[Records to process]
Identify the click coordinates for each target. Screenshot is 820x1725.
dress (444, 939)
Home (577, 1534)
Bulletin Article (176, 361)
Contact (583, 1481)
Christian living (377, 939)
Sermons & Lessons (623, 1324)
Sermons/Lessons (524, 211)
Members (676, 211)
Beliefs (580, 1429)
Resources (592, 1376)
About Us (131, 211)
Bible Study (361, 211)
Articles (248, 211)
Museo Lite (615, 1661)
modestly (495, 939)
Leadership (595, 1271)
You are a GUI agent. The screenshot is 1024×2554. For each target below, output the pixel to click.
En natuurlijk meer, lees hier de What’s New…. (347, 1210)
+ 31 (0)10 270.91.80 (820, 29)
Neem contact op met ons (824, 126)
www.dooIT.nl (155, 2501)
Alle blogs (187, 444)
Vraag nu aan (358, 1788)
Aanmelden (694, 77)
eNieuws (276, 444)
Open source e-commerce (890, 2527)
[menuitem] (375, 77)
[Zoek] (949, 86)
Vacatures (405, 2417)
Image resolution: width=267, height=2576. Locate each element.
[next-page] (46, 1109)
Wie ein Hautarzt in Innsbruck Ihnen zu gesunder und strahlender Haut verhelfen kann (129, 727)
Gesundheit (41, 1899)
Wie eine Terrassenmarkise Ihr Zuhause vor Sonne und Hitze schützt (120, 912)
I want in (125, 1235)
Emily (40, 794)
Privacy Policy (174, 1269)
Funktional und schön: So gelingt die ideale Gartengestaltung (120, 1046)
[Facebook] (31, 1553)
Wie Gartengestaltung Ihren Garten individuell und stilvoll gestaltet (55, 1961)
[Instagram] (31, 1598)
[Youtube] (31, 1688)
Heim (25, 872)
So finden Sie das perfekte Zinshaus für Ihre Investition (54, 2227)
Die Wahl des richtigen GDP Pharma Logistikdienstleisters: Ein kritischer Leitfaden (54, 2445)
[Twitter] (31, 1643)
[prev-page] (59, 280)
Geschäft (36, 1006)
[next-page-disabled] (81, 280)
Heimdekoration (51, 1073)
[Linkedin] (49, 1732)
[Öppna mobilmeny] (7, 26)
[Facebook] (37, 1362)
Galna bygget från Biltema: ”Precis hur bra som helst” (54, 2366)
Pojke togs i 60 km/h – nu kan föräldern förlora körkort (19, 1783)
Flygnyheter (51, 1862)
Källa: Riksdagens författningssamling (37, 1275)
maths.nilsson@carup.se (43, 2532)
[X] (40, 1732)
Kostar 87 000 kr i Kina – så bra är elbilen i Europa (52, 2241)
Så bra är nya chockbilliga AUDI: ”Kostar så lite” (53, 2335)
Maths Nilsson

[What to produce] After reading the material above, repeat all of it exactly.

[Output]
Identify the click coordinates for each target. Screenshot is 820x1725.
dress (444, 939)
Home (577, 1534)
Bulletin Article (176, 361)
Contact (583, 1481)
Christian living (377, 939)
Sermons & Lessons (623, 1324)
Sermons/Lessons (524, 211)
Members (676, 211)
Beliefs (580, 1429)
Resources (592, 1376)
About Us (131, 211)
Bible Study (361, 211)
Articles (248, 211)
Museo Lite (615, 1661)
modestly (495, 939)
Leadership (595, 1271)
You are a GUI agent. The screenshot is 1024×2554. For each target below, output the pixel to click.
En natuurlijk meer, lees hier de What’s New…. (347, 1210)
+ 31 (0)10 270.91.80 (820, 29)
Neem contact op met ons (824, 126)
www.dooIT.nl (155, 2501)
Alle blogs (187, 444)
Vraag nu aan (358, 1788)
Aanmelden (694, 77)
eNieuws (276, 444)
Open source e-commerce (890, 2527)
[menuitem] (375, 77)
[Zoek] (949, 86)
Vacatures (405, 2417)
Image resolution: width=267, height=2576. Locate each element.
[next-page] (46, 1109)
Wie ein Hautarzt in Innsbruck Ihnen zu gesunder und strahlender Haut verhelfen kann (129, 727)
Gesundheit (41, 1899)
Wie eine Terrassenmarkise Ihr Zuhause vor Sonne und Hitze schützt (120, 912)
I want in (125, 1235)
Emily (40, 794)
Privacy Policy (174, 1269)
Funktional und schön: So gelingt die ideale Gartengestaltung (120, 1046)
[Facebook] (31, 1553)
Wie Gartengestaltung Ihren Garten individuell und stilvoll gestaltet (55, 1961)
[Instagram] (31, 1598)
[Youtube] (31, 1688)
Heim (25, 872)
So finden Sie das perfekte Zinshaus für Ihre Investition (54, 2227)
Die Wahl des richtigen GDP Pharma Logistikdienstleisters: Ein kritischer Leitfaden (54, 2445)
[Twitter] (31, 1643)
[prev-page] (59, 280)
Geschäft (36, 1006)
[next-page-disabled] (81, 280)
Heimdekoration (51, 1073)
[Linkedin] (49, 1732)
[Öppna mobilmeny] (7, 26)
[Facebook] (37, 1362)
Galna bygget från Biltema: ”Precis hur bra som helst” (54, 2366)
Pojke togs i 60 km/h – nu kan föräldern förlora körkort (19, 1783)
Flygnyheter (51, 1862)
Källa: Riksdagens författningssamling (37, 1275)
maths.nilsson@carup.se (43, 2532)
[X] (40, 1732)
Kostar 87 000 kr i Kina – så bra är elbilen i Europa (52, 2241)
Så bra är nya chockbilliga AUDI: ”Kostar så lite” (53, 2335)
Maths Nilsson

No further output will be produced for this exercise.